══ Given data ══
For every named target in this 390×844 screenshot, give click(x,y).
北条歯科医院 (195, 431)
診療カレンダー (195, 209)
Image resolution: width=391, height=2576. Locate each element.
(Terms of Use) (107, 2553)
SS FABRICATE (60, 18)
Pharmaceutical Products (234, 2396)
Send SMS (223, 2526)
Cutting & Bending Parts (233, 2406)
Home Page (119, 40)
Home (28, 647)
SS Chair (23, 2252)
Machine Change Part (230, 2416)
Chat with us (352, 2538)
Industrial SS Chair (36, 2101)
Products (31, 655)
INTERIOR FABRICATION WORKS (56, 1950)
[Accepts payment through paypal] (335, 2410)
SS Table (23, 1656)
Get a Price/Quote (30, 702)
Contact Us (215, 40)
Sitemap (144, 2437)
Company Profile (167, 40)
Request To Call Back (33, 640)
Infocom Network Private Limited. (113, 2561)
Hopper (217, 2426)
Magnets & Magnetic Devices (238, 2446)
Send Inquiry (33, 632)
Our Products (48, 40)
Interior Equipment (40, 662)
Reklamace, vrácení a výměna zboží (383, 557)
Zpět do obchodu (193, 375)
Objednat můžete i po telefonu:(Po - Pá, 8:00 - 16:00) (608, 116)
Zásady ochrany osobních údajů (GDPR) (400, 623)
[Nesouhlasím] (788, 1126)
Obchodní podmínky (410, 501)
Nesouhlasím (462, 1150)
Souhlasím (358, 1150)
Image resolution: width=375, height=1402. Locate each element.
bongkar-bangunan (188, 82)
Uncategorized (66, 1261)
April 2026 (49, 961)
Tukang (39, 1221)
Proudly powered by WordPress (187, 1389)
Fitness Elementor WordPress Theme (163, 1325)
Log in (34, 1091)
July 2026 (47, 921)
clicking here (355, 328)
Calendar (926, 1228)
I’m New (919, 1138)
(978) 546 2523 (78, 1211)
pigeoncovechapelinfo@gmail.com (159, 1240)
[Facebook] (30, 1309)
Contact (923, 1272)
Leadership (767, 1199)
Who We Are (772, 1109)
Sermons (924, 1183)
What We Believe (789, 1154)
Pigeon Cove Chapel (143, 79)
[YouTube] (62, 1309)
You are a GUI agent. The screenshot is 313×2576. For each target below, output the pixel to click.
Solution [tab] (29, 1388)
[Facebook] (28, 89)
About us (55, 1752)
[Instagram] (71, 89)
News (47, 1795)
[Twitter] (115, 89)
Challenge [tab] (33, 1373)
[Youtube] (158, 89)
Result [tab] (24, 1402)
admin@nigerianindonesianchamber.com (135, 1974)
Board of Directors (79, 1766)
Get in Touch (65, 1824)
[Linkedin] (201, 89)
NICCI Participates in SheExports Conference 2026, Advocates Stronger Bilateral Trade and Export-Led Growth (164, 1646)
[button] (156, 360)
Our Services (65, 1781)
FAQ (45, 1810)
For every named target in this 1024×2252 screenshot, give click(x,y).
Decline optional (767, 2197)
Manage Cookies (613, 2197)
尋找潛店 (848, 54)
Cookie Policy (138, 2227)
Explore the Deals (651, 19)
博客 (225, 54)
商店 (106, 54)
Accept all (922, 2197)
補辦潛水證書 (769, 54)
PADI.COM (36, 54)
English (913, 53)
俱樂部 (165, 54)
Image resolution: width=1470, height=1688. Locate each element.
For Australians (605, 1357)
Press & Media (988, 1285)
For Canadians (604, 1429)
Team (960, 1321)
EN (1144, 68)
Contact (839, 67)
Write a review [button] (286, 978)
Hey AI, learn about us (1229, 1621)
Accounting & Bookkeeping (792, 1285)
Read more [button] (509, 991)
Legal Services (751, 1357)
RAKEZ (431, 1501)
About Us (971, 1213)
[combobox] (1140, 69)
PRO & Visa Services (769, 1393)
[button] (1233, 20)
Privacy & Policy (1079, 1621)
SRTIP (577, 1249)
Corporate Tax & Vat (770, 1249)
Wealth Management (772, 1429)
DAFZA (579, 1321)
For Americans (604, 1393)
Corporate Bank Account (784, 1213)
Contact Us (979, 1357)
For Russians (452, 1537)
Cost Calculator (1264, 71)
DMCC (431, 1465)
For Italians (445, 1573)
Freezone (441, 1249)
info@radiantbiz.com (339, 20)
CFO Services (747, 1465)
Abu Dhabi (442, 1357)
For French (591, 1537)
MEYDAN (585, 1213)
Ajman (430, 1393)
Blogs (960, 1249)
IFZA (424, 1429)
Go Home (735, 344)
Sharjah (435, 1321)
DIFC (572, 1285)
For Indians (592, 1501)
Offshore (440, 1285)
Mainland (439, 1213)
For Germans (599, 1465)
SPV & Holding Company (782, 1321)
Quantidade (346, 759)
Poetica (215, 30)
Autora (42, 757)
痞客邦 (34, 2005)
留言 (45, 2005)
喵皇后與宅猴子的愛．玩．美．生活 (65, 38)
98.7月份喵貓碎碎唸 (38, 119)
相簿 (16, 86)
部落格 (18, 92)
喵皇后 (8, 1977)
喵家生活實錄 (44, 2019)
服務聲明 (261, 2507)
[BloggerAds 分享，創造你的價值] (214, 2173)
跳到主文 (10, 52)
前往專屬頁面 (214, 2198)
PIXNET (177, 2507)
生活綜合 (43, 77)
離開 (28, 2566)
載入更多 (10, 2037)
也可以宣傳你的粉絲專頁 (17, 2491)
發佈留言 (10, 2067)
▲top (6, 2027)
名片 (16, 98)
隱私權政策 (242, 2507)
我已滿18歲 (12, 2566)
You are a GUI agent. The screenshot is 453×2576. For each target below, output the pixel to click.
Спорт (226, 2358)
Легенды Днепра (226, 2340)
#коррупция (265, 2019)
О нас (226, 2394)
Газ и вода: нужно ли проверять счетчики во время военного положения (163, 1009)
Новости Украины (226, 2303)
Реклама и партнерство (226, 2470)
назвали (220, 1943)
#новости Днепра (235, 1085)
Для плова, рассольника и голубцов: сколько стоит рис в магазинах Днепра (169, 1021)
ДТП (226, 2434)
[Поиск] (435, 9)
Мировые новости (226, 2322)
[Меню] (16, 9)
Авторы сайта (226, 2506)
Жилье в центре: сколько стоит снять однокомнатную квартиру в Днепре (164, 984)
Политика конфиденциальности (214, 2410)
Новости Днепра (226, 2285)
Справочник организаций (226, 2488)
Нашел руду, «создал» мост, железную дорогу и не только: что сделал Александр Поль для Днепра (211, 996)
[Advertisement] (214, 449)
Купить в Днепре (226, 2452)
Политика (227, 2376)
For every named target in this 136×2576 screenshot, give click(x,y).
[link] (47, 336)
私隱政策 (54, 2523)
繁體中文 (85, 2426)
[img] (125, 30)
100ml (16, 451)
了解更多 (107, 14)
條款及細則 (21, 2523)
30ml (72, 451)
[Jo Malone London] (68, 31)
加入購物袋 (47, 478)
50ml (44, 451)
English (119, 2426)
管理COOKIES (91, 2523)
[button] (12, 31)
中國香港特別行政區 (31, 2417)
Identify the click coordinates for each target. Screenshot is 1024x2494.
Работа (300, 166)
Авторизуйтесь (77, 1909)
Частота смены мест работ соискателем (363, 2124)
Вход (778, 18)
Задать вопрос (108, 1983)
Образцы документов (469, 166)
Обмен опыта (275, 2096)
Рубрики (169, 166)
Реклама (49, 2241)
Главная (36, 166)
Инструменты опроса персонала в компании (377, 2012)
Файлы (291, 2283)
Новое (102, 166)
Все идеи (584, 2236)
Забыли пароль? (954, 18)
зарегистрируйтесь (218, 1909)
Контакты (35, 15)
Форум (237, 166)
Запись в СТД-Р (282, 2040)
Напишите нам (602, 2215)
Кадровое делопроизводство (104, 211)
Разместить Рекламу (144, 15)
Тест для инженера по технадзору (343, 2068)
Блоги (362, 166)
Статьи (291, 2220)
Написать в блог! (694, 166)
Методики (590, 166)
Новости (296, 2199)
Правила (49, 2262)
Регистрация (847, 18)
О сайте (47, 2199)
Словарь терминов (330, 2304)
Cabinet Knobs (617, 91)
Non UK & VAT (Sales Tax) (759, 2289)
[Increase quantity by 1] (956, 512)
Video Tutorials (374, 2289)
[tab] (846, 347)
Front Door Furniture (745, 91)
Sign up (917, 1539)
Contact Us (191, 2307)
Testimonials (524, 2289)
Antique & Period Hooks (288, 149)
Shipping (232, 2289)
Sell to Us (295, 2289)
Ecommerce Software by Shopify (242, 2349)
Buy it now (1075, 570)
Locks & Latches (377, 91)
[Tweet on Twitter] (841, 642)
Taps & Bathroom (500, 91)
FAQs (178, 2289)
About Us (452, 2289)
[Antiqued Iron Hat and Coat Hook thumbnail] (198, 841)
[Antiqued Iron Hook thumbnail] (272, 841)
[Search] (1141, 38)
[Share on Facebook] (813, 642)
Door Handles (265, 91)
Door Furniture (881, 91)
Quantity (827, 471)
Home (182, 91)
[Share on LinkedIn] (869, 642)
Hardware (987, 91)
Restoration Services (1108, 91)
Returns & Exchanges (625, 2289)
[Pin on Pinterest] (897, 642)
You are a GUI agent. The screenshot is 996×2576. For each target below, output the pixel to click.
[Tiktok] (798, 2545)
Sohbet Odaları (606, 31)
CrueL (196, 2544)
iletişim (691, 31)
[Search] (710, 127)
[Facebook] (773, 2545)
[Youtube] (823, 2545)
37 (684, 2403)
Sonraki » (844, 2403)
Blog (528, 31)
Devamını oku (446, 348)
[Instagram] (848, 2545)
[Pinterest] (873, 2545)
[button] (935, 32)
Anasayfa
═══
--- Your goal ---
How many lines of the listing above include the word "each"? Reply with the number alone.

--- Result for this exercise ---
7